▸ AIM OF THE EXERCISE: Transcribe exactly, and without pictures, the lines from the one that contains "Where should I click to: Click" through the last line of the material.

── SUPPLIED MATERIAL

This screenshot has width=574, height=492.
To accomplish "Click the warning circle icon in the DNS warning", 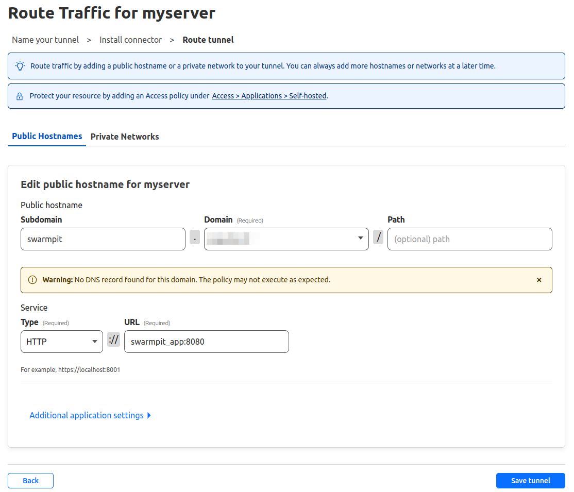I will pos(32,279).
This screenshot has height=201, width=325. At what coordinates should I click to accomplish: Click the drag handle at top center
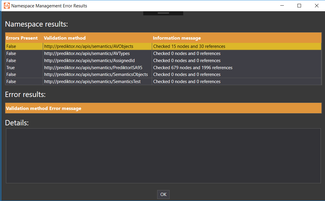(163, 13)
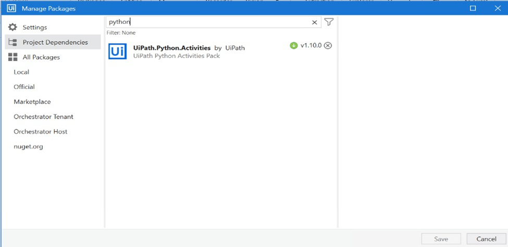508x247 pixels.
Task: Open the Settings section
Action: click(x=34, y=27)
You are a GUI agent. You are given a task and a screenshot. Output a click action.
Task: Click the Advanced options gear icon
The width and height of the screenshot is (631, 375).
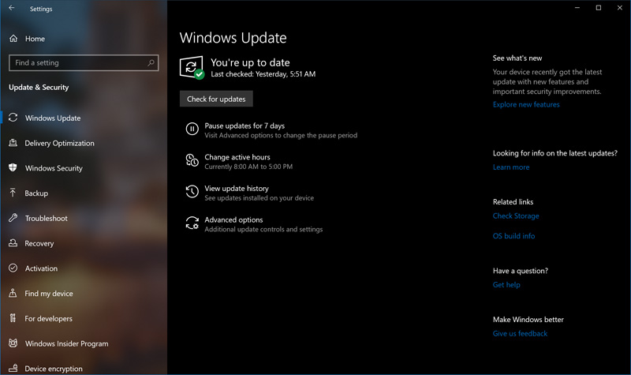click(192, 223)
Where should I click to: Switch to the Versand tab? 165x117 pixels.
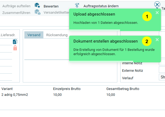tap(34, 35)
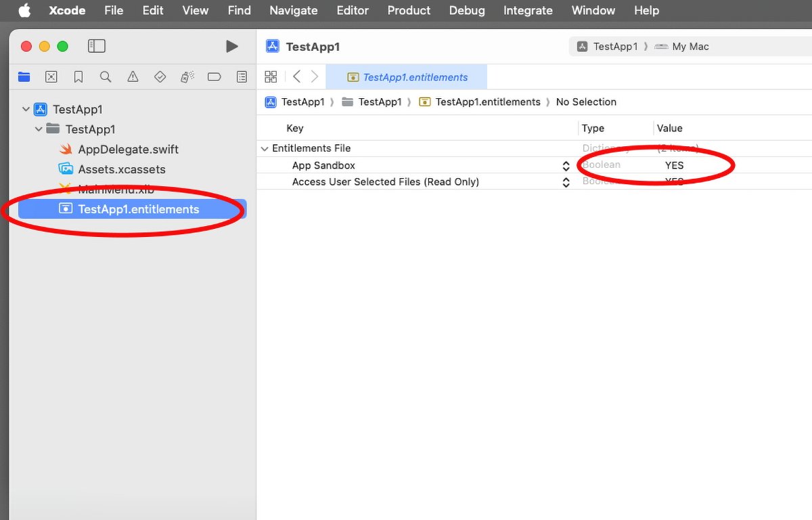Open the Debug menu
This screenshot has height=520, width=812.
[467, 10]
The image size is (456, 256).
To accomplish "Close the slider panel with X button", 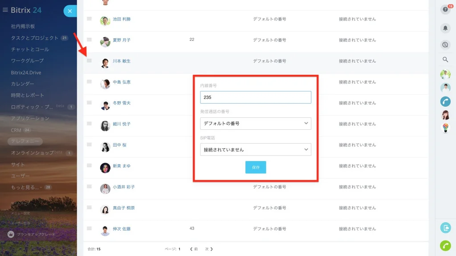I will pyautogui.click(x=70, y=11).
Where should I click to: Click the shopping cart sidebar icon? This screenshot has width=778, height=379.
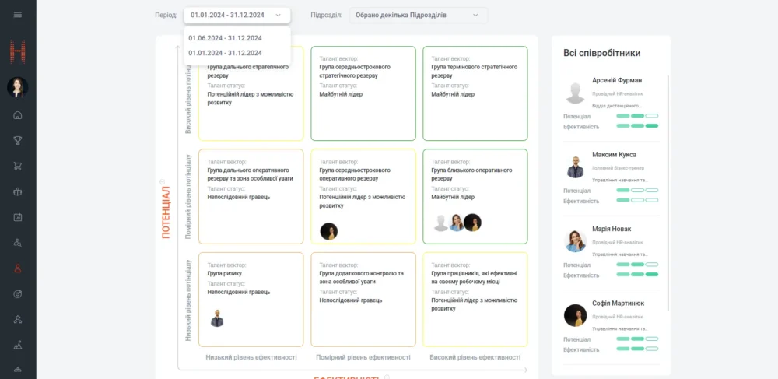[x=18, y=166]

────

▸ ANSWER TO THIS PROBLEM:
Where should I click to: Click the shopping cart sidebar icon? This screenshot has width=778, height=379.
[x=18, y=166]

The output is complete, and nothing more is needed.